Mael rompió a llorar, azorado por la reacción de su tía.
—Dijo que se llevaría mi dolor… —contestó entre hipidos—. Dijo que… me daría poder para matar romanos. Dijo que me llevaría a un sitio donde podría matar a todos los romanos que quisiera.
—Oh, niño tonto. —Para su sorpresa, tía Eraide, la mujer de piedra que hacía temblar montañas con su voz, rompió a llorar y lo abrazó con fuerza. Ese gesto simple fue como un jarro de agua fría—. Te ha engañado, ¿no lo ves? Quiere llevarte a su reino y te hechizará para que creas que matas romanos, así cada día, cada hora, luchando sin descanso hasta desfallecer, engañado en un espejismo que nunca se termina. ¿No te lo he dicho mil veces? ¿No te lo he dicho mil veces, Mael? ¿No te he contado la historia de sus deseos? Siempre acaban mal, mi niño. Sé que sufres, pero no puedes dejar que tu dolor te destruya.

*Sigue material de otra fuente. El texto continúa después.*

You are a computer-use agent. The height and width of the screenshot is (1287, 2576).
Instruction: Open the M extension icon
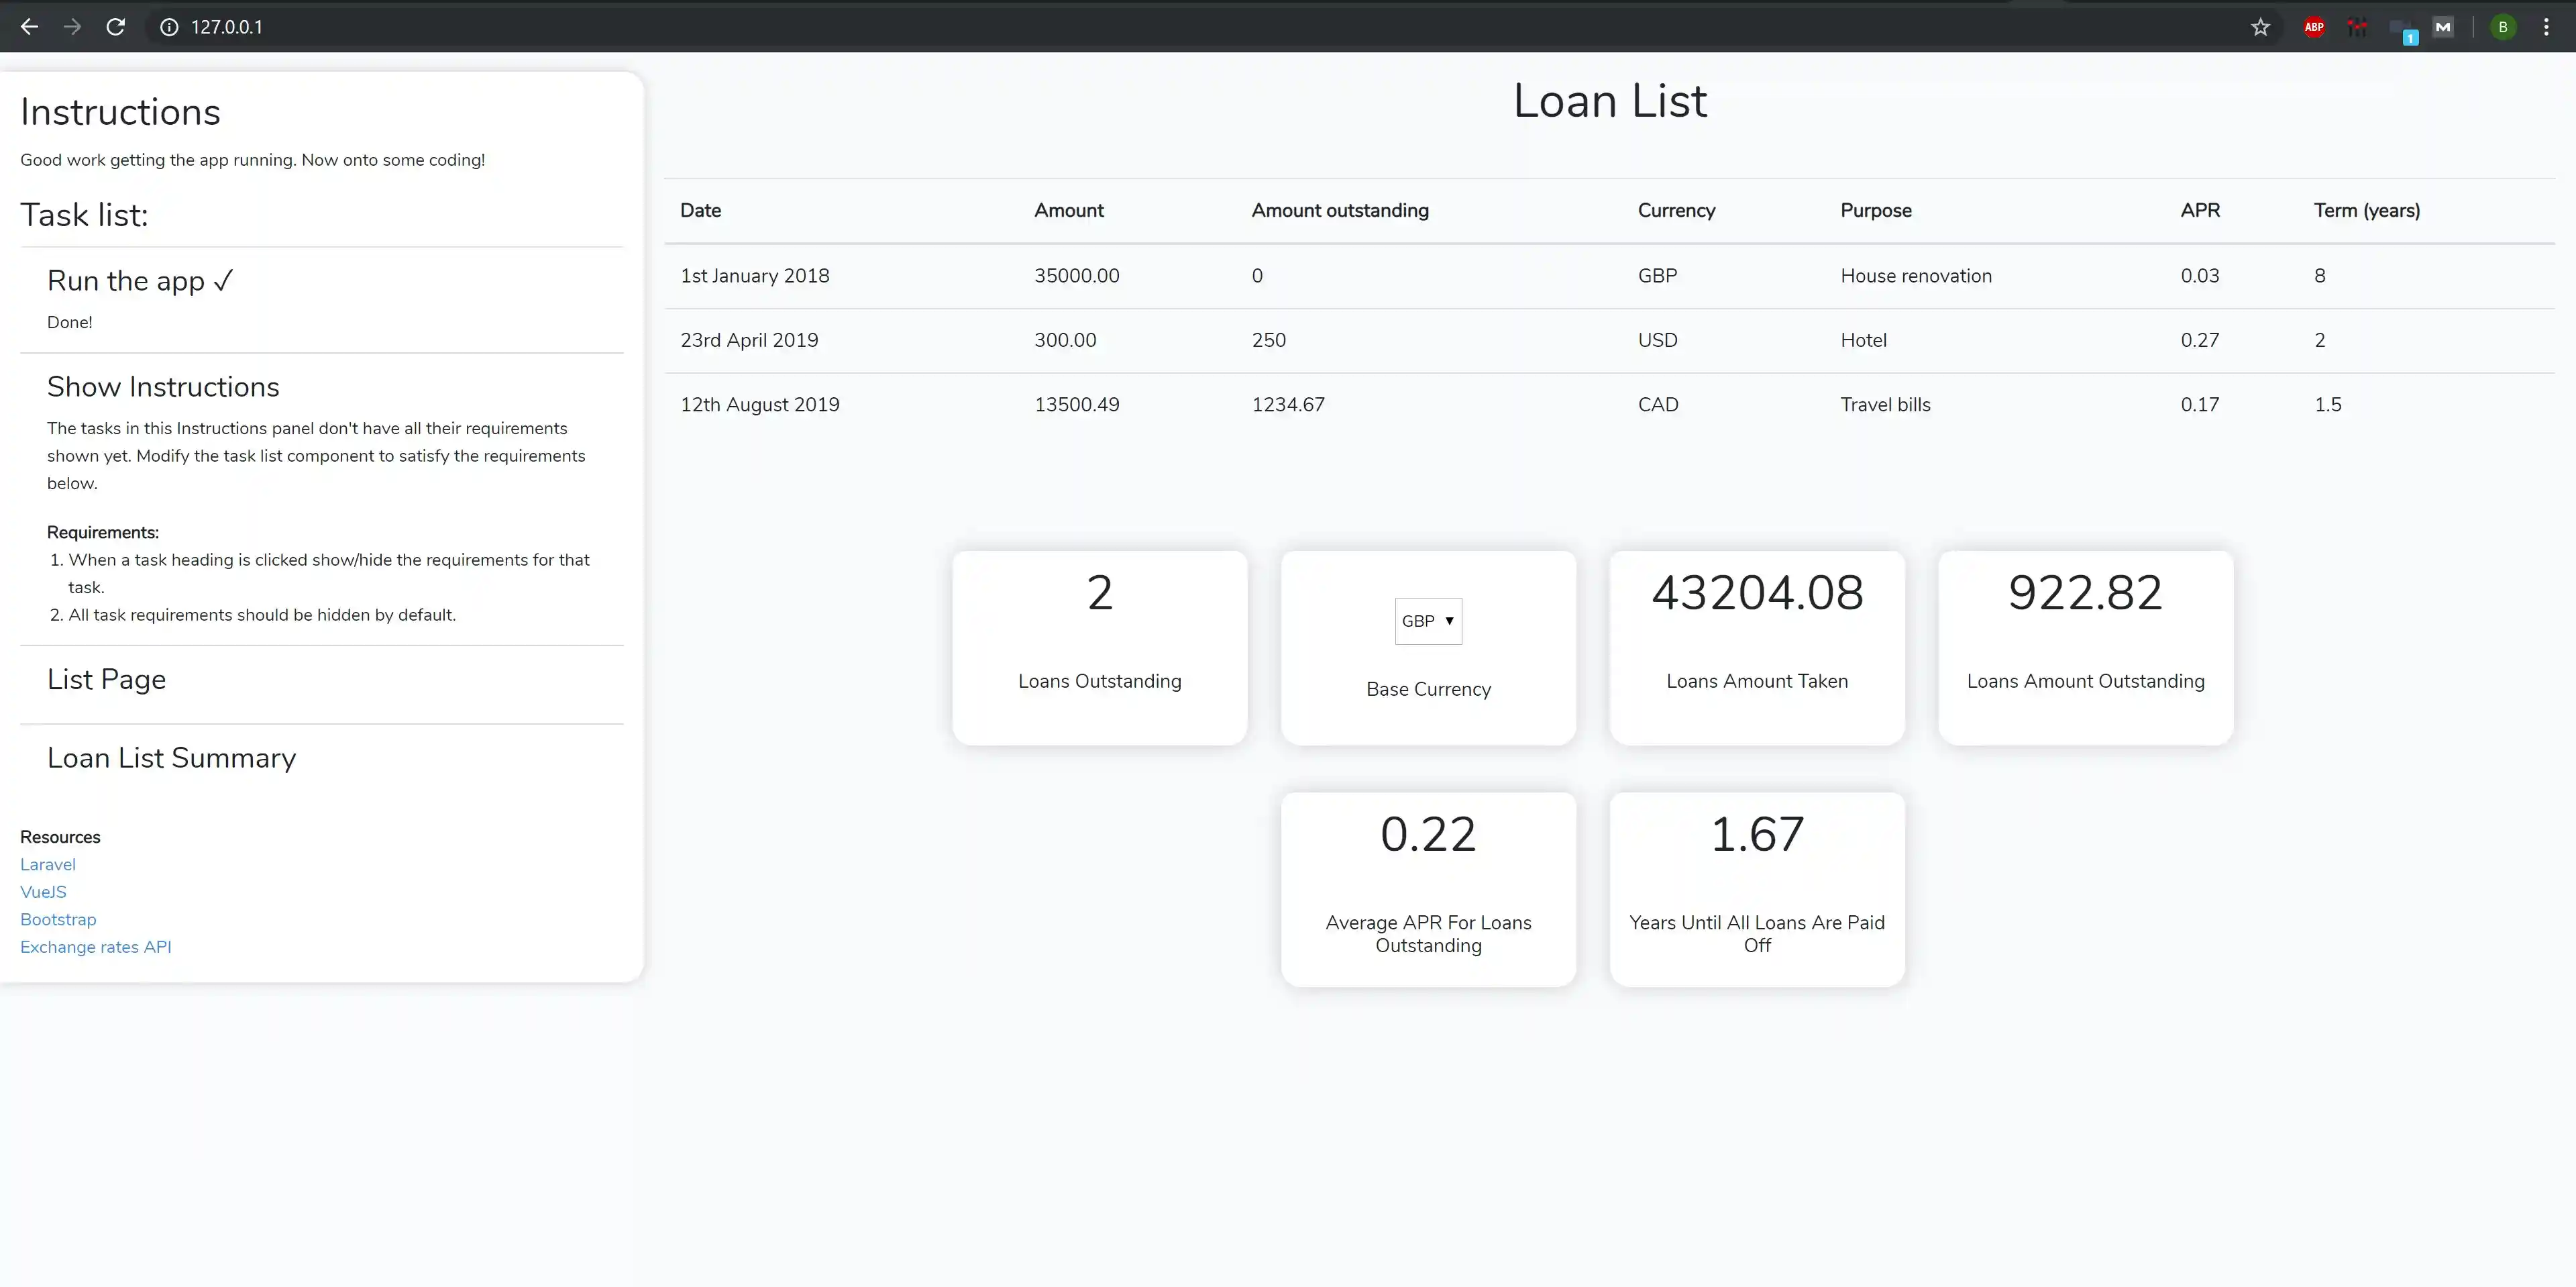[x=2443, y=27]
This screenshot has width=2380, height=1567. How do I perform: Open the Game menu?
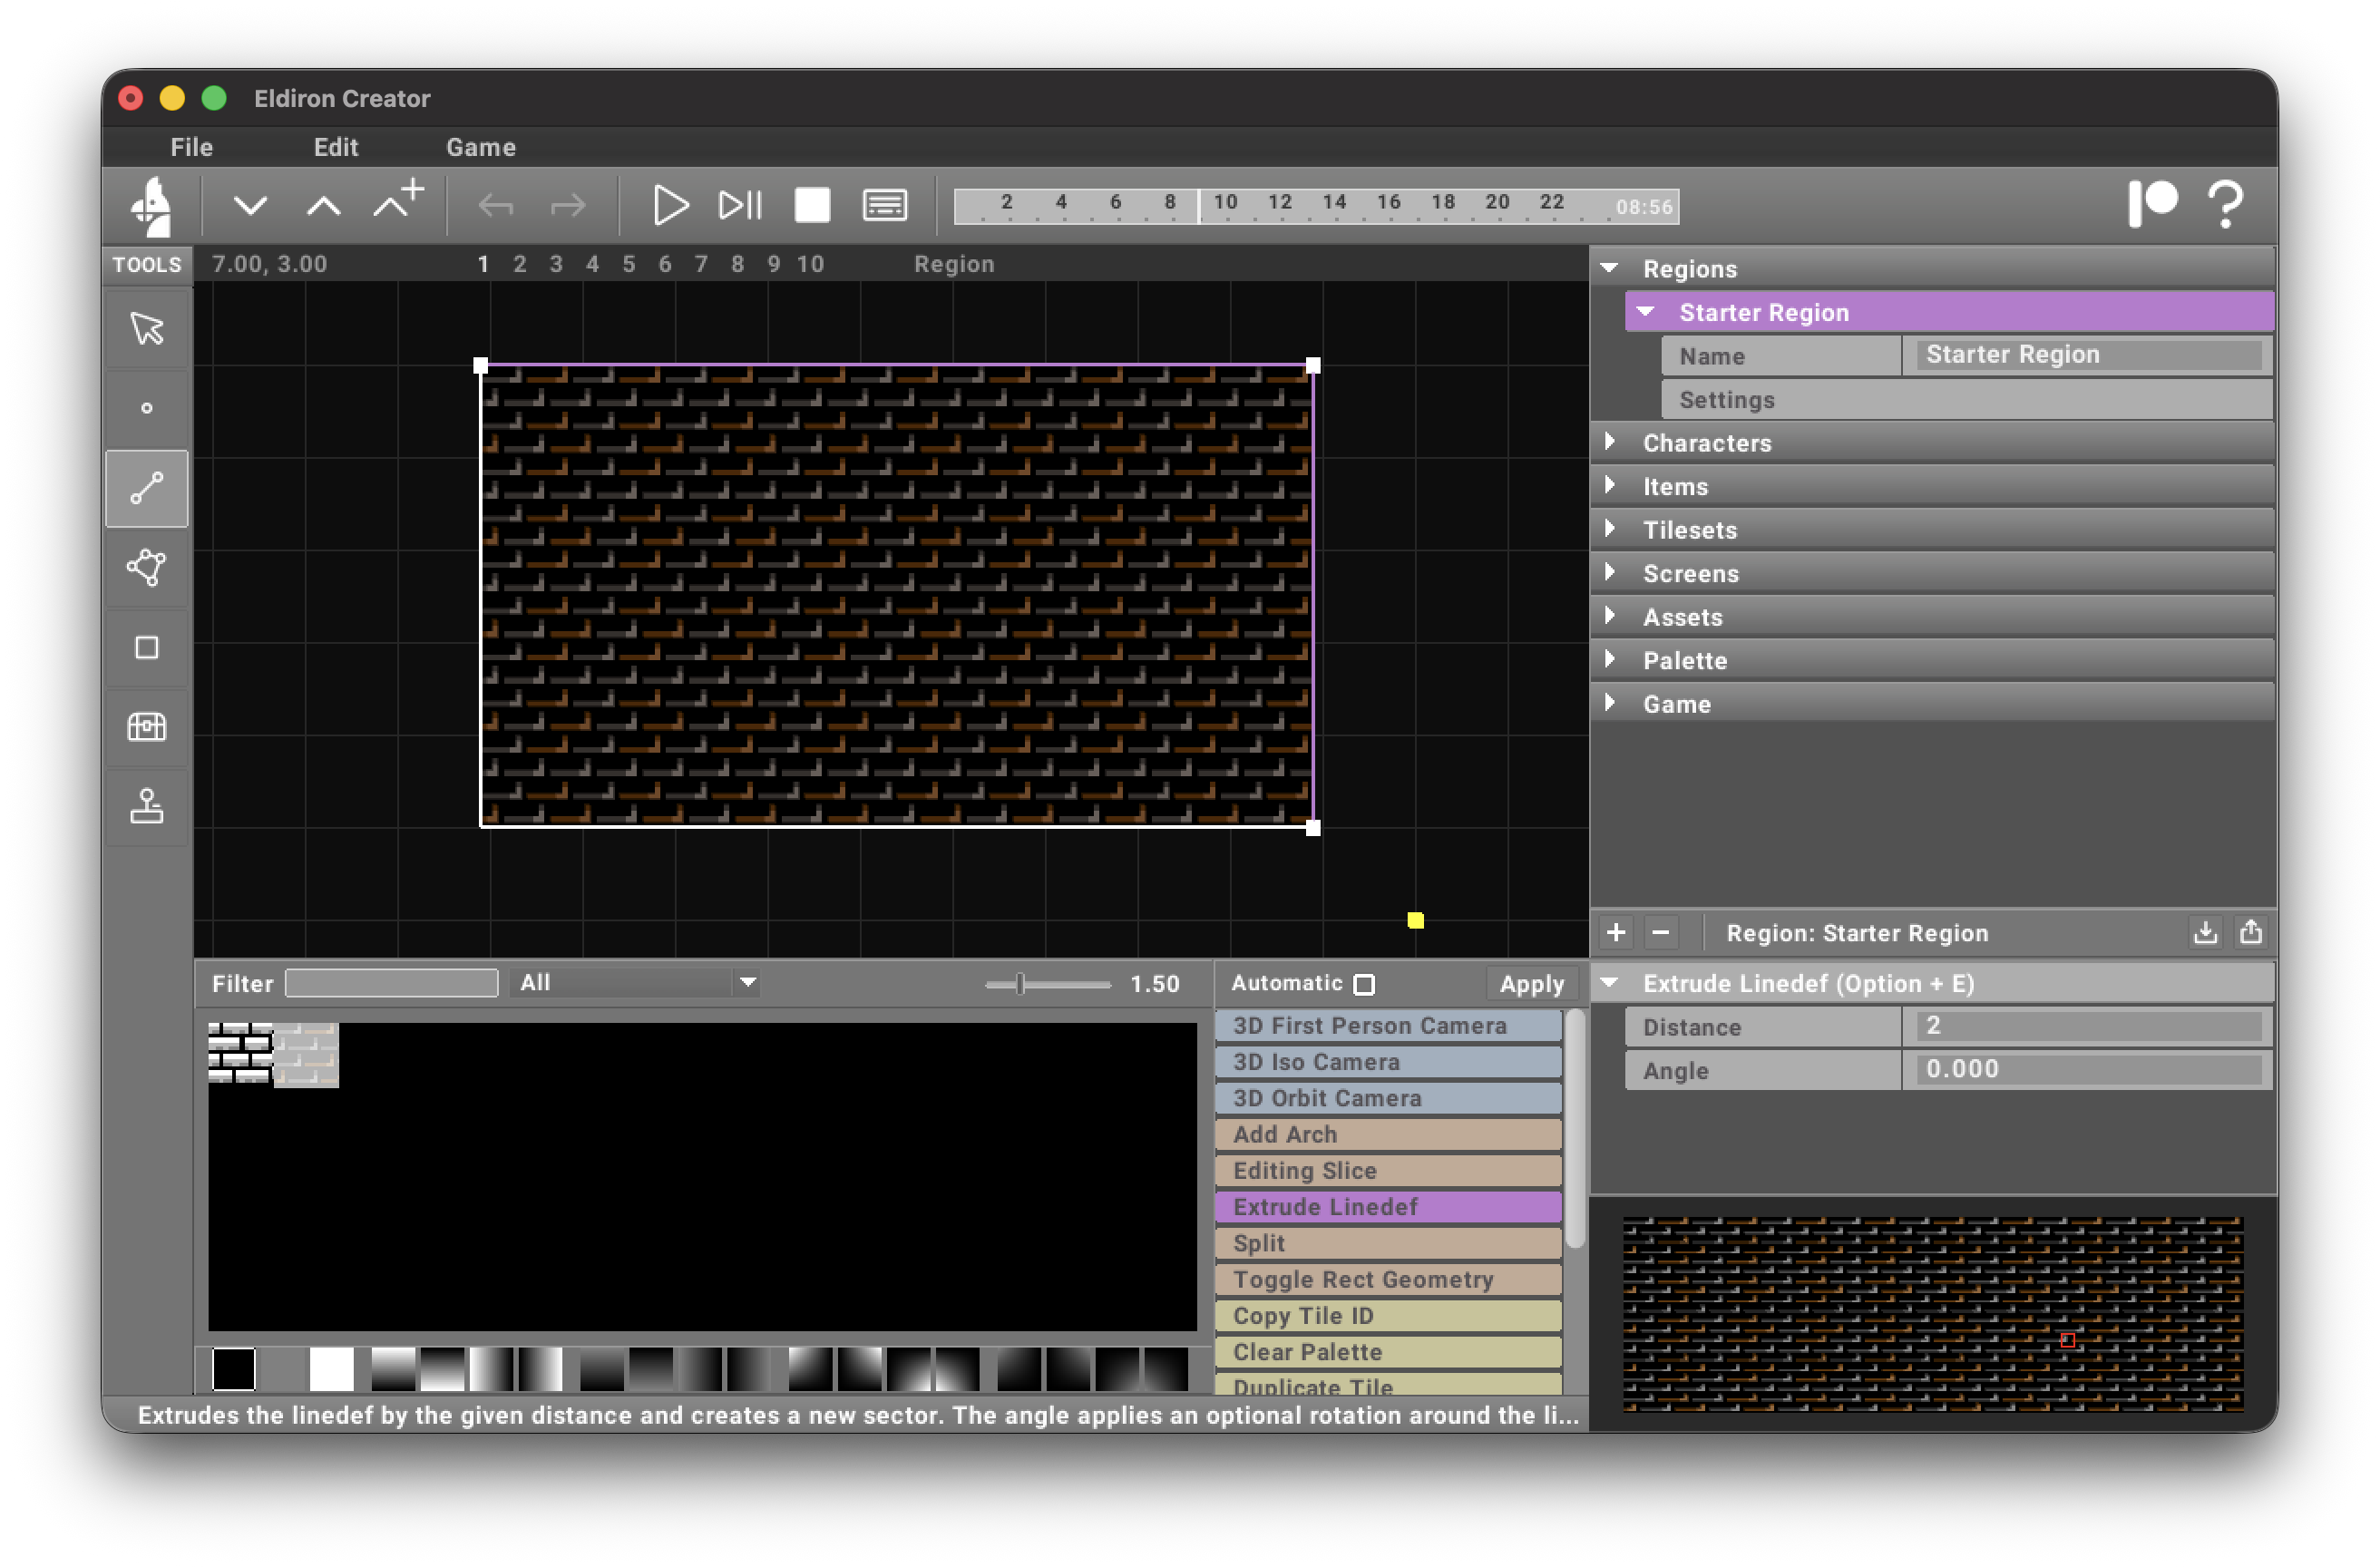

—Es que… —Era difícil hablar entre lágrimas, y era difícil porque la vergüenza le trababa la lengua y le impedía encontrar una excusa que, en realidad, no existía—. No me importa acabar mal, solo quiero… que mueran.
—¿Seguro que es eso lo que quieres? —preguntó Eraide.
Mael asintió con la cabeza, pero no había dado más que un par de cabezadas cuando empezó a negar, primero con un titubeo y después con fervor.
—No, tía —confesó entre hipidos—. Lo que quiero es que padre vuelva.
«A la noche vendré a por ti», había dicho la dama de rojo.
Mael observaba desde el lecho donde le creían dormir.
—No pueden llevárselo —dijo su madre entre susurros—. No puedo perderlo. A él no.
—Shhh. —Eraide colocó sus manos sobre los hombros de su cuñada para tranquilizarla—. Nadie se lo llevará, solo haz lo que te he dicho. Dibuja las runas en el umbral de la puerta, en cada ventana, delante de la chimenea, en cualquier recodo por el que se pueda colar el aire… Dibuja las runas y no podrán entrar.
—¿Y si vuelven mañana? —insistió.
—Mañana haremos lo mismo —respondió Eraide con sequedad—. Y pasado mañana, y al otro. Y, si es necesario, haremos las runas cada noche mientras nos quede aliento. No dejaré que nadie del pueblo alegre se lleve a tu hijo, está marcado por el sol, el destino le depara grandes cosas.